> **Passage shown**:
──────
Are you eating enough?
A misconception for many people is that they think they’re eating too much, but more often the opposite is true.
“One of the most common things that I see consistently in-clinic is people under-eating as their mileage goes up, and as their training increases,” she says. “This very much ties into the idea of diet culture and of using exercise to shrink our bodies.”
Carla has such a positive attitude towards food and training, her message really focuses on enjoying your food and using it as the fuel for the exercise you love to do, not to lose weight. Personally, whenever I have upped my training I have found it goes hand in hand with restricting my food. But generally, the more activity we do the more calories we need to consume.
This goes for anyone, whether you’re training for a 5k or a marathon.
I have felt many times that I don’t need to be thinking much about nutrition as I’m not an athlete, I’m not looking to complete my marathon in under three hours, I just want to cross the finish line.
──────
Stored records
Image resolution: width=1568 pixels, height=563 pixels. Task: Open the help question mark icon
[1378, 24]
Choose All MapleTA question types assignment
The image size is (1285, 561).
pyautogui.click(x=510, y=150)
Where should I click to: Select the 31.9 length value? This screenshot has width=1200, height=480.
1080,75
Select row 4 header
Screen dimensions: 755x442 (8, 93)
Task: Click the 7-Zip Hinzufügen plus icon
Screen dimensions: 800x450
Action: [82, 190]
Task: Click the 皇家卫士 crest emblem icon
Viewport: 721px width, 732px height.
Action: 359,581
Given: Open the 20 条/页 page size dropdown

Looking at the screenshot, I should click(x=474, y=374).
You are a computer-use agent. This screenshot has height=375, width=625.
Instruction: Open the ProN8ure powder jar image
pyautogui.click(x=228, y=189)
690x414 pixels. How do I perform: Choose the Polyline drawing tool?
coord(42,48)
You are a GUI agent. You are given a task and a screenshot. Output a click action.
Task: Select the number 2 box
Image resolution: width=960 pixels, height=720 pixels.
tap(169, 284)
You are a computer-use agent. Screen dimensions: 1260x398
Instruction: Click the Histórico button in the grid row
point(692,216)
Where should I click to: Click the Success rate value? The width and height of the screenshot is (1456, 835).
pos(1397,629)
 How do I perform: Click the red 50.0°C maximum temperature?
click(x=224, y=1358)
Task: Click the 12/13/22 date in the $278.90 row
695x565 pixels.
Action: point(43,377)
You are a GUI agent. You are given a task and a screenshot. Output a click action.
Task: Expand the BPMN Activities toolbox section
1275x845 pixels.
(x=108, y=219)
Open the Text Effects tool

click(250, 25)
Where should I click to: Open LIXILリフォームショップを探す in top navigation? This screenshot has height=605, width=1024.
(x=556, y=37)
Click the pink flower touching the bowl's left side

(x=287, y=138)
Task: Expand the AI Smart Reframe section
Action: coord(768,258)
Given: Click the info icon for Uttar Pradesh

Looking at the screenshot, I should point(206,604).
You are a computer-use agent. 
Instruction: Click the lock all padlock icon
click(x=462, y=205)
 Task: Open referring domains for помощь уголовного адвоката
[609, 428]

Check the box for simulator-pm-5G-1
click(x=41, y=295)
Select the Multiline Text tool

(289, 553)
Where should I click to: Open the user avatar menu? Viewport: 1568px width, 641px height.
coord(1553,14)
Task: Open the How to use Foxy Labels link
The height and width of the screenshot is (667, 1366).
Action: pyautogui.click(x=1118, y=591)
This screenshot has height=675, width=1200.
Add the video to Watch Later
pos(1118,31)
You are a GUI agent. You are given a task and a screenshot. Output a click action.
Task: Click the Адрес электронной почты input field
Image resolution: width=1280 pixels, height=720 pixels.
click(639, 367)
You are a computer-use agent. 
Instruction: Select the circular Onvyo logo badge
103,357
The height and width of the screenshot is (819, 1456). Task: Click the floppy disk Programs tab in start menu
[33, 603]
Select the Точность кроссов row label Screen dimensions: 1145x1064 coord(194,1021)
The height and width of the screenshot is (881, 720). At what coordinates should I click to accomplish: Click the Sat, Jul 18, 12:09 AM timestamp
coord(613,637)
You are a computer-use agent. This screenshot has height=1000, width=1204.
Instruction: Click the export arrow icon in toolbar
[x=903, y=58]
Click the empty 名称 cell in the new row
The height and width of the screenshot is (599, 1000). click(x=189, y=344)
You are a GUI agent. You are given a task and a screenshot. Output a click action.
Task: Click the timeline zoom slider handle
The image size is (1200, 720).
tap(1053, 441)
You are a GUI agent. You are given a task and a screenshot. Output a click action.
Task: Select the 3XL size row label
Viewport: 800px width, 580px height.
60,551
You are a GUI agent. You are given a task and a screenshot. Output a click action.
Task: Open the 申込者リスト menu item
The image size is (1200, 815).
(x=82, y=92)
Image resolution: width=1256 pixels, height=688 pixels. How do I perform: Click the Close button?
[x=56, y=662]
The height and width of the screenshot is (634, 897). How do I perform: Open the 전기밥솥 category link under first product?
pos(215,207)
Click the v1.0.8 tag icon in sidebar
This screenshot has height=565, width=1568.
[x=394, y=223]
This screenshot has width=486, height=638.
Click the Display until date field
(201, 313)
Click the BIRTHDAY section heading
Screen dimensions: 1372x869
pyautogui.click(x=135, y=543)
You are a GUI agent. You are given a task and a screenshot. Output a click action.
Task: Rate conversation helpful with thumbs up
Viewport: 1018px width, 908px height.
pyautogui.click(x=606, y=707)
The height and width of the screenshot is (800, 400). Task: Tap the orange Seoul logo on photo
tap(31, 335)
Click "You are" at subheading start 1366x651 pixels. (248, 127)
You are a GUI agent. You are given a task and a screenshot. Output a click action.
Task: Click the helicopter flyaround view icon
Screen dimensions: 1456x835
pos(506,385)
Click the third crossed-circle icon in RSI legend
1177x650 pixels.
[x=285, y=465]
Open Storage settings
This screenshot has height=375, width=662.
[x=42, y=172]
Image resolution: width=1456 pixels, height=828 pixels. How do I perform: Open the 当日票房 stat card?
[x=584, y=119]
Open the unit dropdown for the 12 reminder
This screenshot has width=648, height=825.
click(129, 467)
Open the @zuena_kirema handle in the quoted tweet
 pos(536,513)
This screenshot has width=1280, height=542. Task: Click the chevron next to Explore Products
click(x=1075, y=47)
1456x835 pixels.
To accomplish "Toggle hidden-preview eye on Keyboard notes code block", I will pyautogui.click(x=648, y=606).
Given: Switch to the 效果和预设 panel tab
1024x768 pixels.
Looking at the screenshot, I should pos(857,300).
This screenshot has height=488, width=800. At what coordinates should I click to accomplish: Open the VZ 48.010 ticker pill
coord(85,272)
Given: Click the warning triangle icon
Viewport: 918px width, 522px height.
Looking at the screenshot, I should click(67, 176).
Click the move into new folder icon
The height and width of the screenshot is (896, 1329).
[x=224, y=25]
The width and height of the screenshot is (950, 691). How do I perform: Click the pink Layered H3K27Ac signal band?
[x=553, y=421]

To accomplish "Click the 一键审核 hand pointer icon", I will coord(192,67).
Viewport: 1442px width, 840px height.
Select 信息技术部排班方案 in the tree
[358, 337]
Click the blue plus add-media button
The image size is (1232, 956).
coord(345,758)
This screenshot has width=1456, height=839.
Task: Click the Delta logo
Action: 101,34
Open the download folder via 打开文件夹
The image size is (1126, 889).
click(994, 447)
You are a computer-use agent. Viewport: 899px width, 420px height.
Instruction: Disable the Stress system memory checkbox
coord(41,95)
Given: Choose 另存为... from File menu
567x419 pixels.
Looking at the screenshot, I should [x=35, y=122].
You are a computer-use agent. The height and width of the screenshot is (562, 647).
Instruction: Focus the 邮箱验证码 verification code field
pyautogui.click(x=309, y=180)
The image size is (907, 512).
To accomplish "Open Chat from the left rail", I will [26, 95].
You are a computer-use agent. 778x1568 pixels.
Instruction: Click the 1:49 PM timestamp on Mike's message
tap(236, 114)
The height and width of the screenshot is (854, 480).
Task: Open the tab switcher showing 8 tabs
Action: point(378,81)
──────
> **Parts of the exercise**:
a: Per the passage on eating enough, what do many people mistakenly believe about their eating?
b: Carry on the passage about eating enough from its final sentence.

> **Response list**:
a: They think they're eating too much, when more often the opposite is true.

b:
There was a smile in the room when Bredin mentioned a favourite quote “If you run, you’re a runner” as I’m sure most of us experience some imposter syndrome whilst training. But she firmly believes we need to fuel ourselves adequately even if we are only sticking to our 5k runs during the week and not aiming for anything bigger. “What we want to do is embrace what we’re capable of and really fuel our bodies so that we can thrive, whether it’s a five 5K or 42k.”
Run for joy
Often, when we are looking at training for something big like a marathon, weight loss can be a motivator. I know for me this is definitely true. However, if you are trying to cut calories and up your mileage you will not be able to sustain this for long. Bredin is very vocal about the damaging effects of this, especially if you are training hard, as it can really damage your body.
Her outlook is that we must move away from thinking of exercise as solely a means of losing weight, and instead as a way of filling our days with joy. She invites us to “…remind yourselves that it is an incredibly powerful thing to allow your body to pound the streets with abandon, with freedom. It doesn’t have to be about distance. It doesn’t have to be about pace. It can be about joy”.
“One of the things that I see really, really often in the clinic is people using exercise as punishment, not as what I was describing – joy, freedom and freedom of capability. Instead they use it as a punitive method for shrinking their bodies.
So we’re going to reclaim running and nutrition, from diet culture.
It is no longer ethical, or satisfactory to talk about reduction of energy for the pursuit of shrinking one’s body because it has such a detrimental effect on performance, and on capability.”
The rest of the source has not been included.